Nevertheless, everything turned out well, and to this point I would like to share a few words of wisdom when it comes to outdoor craft fairs.


  1. In April, mornings are cold. Even if the high for the day is in the 70s, bring gloves or else your fingers will freeze solid as you put up  the tent.
  2. A tent with side-walls is a must, especially if you live somewhere where it is windy. The walls really helped protect me (from the cold) and my items (from blowing away).
  3. Bring tape. Lots of tape. Just do it.
  4. If you want to bring items that are personal jokes, expect to be questioned about them. It took me like 5 minutes to explain to a lady that “Por Queso” didn’t actually mean anything, it was just a bad pun that I thought was really funny. Needless to say, she left with a rather bewildered expression on her face.  

    Por Queso Badge by Peels and Posies on Etsy

    Por Queso Badge by Peels and Posies on Etsy

  5. You’ll be neighbors to the vendor next to you for the entire event. So try not to let yourself get annoyed by their “selling ways.” You may hear the phrase “All my items are made from recycled magazines” two thousand times, but chances are you’ll have a nicer time if you don’t let it nettle you (or at least make a joke of it).
  6. Finally, if you are OCD about dust and dirt and things falling off the table, don’t do an outdoor show. It is probably not worth it.

I really enjoyed my first craft show experience. It was both rewarding and fun. I am especially grateful for my incredible husband, who was by my side all day without complaint. It takes a special kind of man to do that!


There are a lot of great craft fairs/shows/markets in Iowa during the summer (like this one I will be participating in in May and this one in June), so it is kind of a bummer I’ll be cutting the season short in July as we move to Wyoming. Luckily for me, however, there are a lot of great crafting opportunities in Sheridan as well. One down, a lifetime-ful to go!

The Mountains Are Calling

Here is a piece of advice: Don’t be surprised if all your well-layed plans fall to the wayside in the blink of an eye. It’s happened to me more times than I can count in the last four years.

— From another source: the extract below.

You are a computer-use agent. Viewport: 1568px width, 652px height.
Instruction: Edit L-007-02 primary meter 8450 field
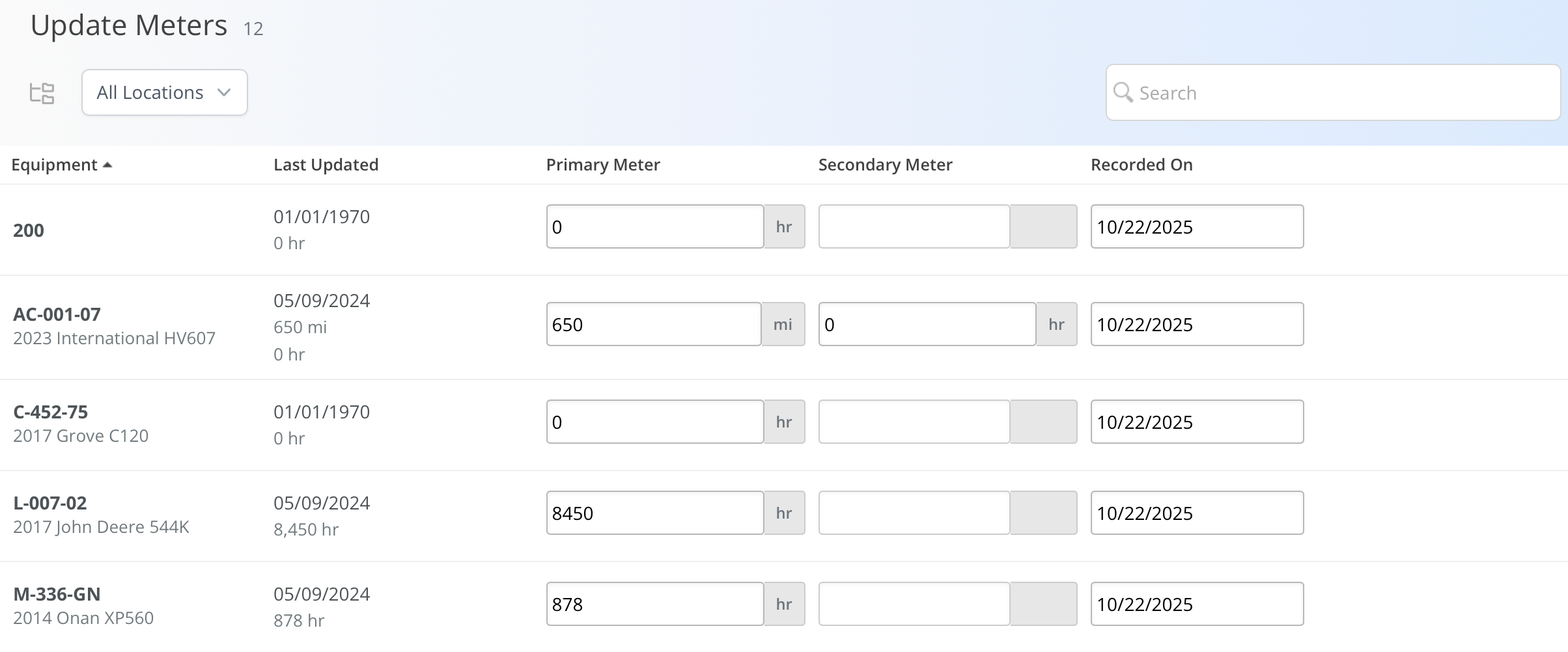(x=654, y=513)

Wild & Free Mountain Brooch by Peels and Posies on Etsy

Just as I was getting used to the idea of staying in Iowa long-term (finally acclimating to the climate, learning about crops and tractors and Iow-y things, figuring out the good places to craft, etc etc), the unexpected happened in the form of a particularly persuasive school superintendent. A few weeks ago, my husband went to a teacher career fair to look for a job – hopefully somewhere in Central Iowa – and came home with the all the shining possibilities of the Wild West.



Seek Adventure Journal by Peels and Posies on Etsy

Wyoming had actually been a joke between Grant and I as he filled out applications for teaching jobs:

*sardonic voice* “Hey, Haleigh, I think we should go to Wyoming!”, to which I scoffed and made some rude comment about hillbillies and the middle of nowhere.

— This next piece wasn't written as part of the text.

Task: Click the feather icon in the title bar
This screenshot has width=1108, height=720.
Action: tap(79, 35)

The truth is, I didn’t know a single thing about Wyoming until about three weeks ago. The mental picture that came to mind every time someone mentioned the state was a big, flat, boring abyss where the most exciting thing to happen was roving cows munching on grass. But, au contraire, Haleigh. Au contraire.

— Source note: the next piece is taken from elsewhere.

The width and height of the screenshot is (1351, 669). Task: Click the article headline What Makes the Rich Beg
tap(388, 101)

This summer, Grant and I will be moving to Sheridan, Wyoming, which is comfortably nestled halfway between Yellowstone National Park and Mount Rushmore. It sits at the base of the Bighorn Mountains, and is one of the most deliciously beautiful places I have ever been. The place is teeming with wildlife (elk, pronghorns, buffalo, bears, deer, just to name a few) and there are endless possibilities for outdoorsy adventures like hiking and rock climbing and snowshoeing in the winter.


Honestly, the closest I ever thought I would get to this kind of life backdrop was the Wichita Mountains (which are deceptively-named hills). But then, by now I should be used to things happening exactly the opposite of what I expect/want. For instance:

- When I lived in Tyler, Texas, Mississippi was the last place I thought I’d be for college. My fantasies included Boston, North Carolina, Maine – somewhere grand and long-praised. But I landed in Jackson, Mississippi for my first three semesters of college, and I don’t regret it a bit.

- When I lived in Mississippi, I hated Louisiana with an unmarked passion. Driving across that state on my way to Mississippi was the most detestable thing I had to do. And yet, by my fourth semester of college, I was in Baton Rouge attending Louisiana State University. To this day I still hate the state, but it’s where I met my husband, so obviously it was where I was supposed to be.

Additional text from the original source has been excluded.